North Sea Production Solutions for a Low Oil Price Era

The decline in the price of crude oil threatens to bring about the cancellation of many energy projects around the world. In regions where labor is expensive and oil exists in harsh conditions, such as the North Sea, around a third of currently-producing fields are uncommercial below $50 per barrel let alone at the current price of around $30 per barrel.
However, plenty of innovative minds in the oil and gas industry are looking at new ways to produce from currently uneconomic oil reserves. Here, we take a look at a few companies that are targeting their technology and know-how at marginal oilfields.
ABT's Production Buoy and NU-SIFT Solutions
ABT Oil & Gas is a UK firm based in Manchester and Aberdeen that sees opportunities in the North Sea for the development of marginal fields that have so far been ignored by operators who use traditional production systems. As well as being able to transform the value of undeveloped marginal fields, ABT reckons it can also boost the value of late life fields via redevelopment using its low-cost capital expenditures (CAPEX) and operational production (OPEX) production solutions.

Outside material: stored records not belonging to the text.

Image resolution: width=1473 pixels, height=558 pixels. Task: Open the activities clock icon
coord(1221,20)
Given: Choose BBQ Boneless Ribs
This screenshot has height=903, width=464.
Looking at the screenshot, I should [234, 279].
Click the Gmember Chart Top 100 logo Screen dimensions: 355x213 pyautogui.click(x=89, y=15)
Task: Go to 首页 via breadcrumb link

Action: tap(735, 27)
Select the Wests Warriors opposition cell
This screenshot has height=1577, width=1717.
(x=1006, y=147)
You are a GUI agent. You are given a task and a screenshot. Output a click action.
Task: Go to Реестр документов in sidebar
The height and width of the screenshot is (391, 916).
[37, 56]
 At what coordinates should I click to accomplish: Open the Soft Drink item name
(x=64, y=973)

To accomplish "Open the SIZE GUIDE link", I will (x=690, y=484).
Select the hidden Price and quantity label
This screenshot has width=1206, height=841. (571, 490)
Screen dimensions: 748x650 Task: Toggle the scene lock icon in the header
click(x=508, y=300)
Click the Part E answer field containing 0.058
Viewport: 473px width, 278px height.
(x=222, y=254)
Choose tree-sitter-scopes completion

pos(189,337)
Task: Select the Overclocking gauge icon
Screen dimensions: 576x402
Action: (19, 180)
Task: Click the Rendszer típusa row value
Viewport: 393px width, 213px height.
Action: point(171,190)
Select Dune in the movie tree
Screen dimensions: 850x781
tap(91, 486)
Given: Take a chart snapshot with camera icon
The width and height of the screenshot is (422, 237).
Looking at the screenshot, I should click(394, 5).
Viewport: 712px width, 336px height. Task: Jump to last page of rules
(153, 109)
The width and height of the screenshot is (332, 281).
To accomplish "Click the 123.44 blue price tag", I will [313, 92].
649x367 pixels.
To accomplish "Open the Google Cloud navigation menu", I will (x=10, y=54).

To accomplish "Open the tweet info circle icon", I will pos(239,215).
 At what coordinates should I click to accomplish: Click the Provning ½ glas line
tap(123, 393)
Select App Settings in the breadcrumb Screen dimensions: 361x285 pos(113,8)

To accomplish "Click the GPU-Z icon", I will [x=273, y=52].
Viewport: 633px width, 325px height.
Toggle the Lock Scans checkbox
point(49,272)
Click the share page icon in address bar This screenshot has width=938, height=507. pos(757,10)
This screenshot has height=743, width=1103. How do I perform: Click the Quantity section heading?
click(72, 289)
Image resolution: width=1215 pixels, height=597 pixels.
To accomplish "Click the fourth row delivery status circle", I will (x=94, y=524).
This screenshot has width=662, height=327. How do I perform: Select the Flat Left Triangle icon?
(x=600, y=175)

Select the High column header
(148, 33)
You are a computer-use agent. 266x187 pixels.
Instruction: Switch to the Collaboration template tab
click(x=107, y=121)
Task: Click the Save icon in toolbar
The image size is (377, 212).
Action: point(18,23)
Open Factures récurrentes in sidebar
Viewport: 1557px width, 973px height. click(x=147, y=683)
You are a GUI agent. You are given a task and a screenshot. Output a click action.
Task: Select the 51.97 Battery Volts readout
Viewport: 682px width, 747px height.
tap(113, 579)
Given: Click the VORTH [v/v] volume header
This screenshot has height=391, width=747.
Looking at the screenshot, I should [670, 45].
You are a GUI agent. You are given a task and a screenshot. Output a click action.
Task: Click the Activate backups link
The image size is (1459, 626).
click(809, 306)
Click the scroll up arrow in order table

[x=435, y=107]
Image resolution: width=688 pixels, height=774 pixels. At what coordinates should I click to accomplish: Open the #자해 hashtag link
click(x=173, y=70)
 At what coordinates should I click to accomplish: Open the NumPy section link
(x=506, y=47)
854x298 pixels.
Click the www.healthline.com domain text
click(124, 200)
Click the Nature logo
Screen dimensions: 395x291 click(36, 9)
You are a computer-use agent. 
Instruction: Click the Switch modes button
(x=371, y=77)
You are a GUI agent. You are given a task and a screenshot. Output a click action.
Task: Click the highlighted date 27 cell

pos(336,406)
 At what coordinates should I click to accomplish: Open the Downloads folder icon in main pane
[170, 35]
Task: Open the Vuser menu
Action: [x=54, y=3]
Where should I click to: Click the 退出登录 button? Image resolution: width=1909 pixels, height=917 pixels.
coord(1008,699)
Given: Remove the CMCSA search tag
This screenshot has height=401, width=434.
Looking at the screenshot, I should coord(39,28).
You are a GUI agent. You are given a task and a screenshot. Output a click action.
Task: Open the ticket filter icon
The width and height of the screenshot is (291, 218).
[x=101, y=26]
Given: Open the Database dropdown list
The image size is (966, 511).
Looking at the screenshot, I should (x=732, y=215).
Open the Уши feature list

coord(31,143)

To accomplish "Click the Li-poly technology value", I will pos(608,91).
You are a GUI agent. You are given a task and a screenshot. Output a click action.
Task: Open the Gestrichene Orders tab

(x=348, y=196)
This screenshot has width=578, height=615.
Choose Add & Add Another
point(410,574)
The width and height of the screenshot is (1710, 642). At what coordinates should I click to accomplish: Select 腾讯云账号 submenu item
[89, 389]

ABT has two solutions it has been working on with a consortium of partners that are designed to make marginal fields economic. The first is a "Production Buoy" that is designed to be operated as a normally-unattended facility, with oil stored in a subsea tank and offloaded to an export tanker. It is tethered to a concrete gravity base that rests on the seabed. The tethered buoy is an inherently stable structure and can withstand very harsh weather conditions while undergoing the minimum of surge movements with almost no pitch or heave, according to the company.
Most of the equipment used by the Production Buoy is housed with a buoyance chamber below the surface, with topside structure, access tower and helideck located above the surface. ABT notes that using the buoyancy chamber in this way allows for a smaller structure and protects equipment against the elements. Process equipment within the chamber is connected to subsea wellheads via flexible risers and umbilicals.
Well fluids are processed in the buoyancy chamber, with water separated and either reinjected or treated and disposed of into the sea, while associated gas is used for power and heat generation. Produced oil is then stored in a seabed storage tank, andoil is offloaded using a seawater displacement system.
ABT's second solution is NU-SIFT, which stands for Normally Unattended Self Installing Fixed Tower. This is designed to be a low-cost production and storage facility that combines the benefits of a floating production storage and offloading vessel (FPSO), such as oil storage and the ability to redeploy it, with the benefits of a fixed platform (e.g. platform-based wells and the ability to operate unattended).
The NU-SIFT facility can process the produced liquids, separating the water before treating it and either reinjecting it into the well or disposing it overboard. It can also use produced gas as a fuel to power itself. Produced oil can be stored within the facility up to a capacity of at least 100,000 barrels or it can be exported by pipeline.
So far, ABT Oil & Gas is involved in a handful of projects in the North Sea and offshore Ireland that may end up using its marginal field solutions. The Fyne field, located on UK license P077 in the central North Sea, holds some 300 million-plus barrels of oil with wells drilled there previously flowing at up to 4,000 barrels of oil per day (bopd) in tests, while the Phoenix reservoir (also located in the central North Sea) is on trend with the producing Forties, Montrose and Nelson fields. Over in Ireland, wells on the Helvick and Dunmore fields in the North Celtic Sea Basin have flowed at 9,900 bopd and 2,100 respectively.
Dynamically Positioned FPSO
Aberdeen-based Amplus Energy Services is working with French oilfield services giant Technip S.A. to develop its dynamically-positioned FPSO concept that works at 4,000-to-5,000 bopd production in a $50 per barrel environment, according to the firm's managing director.

Source: Amplus
Speaking to Rigzone in early January, Ian Herd said:
"Conventional FPSOs in the North Sea all have a mooring system, which is anchors and chains and other things to hold them to the seabed. And that, for an operator, will generally cost you somewhere between $30 million and $50 million of CAPEX for the mooring system alone – depending where it is and how deep the water is.
"We don't have any of that. We used dynamic positioning, which has been on the go for over 30 years now."